§ **Task prompt**
Print, please, the line that contains "Screen dimensions: 600x382" and each line after it to the end of the entries, unchanged and with nothing else.

Collected data:

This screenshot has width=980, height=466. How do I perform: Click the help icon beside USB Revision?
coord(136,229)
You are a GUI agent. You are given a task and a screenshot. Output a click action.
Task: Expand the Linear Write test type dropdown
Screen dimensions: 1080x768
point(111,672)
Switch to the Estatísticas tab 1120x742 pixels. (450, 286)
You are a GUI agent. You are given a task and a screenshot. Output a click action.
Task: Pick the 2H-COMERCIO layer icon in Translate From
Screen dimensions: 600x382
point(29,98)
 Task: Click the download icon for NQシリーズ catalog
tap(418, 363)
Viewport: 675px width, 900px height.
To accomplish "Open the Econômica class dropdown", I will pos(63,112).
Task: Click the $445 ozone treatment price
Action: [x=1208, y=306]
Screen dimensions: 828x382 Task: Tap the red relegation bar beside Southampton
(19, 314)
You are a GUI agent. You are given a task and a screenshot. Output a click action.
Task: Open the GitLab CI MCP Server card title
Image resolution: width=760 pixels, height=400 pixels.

§ **Solution to the problem**
Screen dimensions: 600x382
point(29,98)
 Task: Click the download icon for NQシリーズ catalog
tap(418, 363)
Viewport: 675px width, 900px height.
To accomplish "Open the Econômica class dropdown", I will pos(63,112).
Task: Click the $445 ozone treatment price
Action: [x=1208, y=306]
Screen dimensions: 828x382 Task: Tap the red relegation bar beside Southampton
(19, 314)
You are a GUI agent. You are given a task and a screenshot. Output a click action.
Task: Open the GitLab CI MCP Server card title
Image resolution: width=760 pixels, height=400 pixels.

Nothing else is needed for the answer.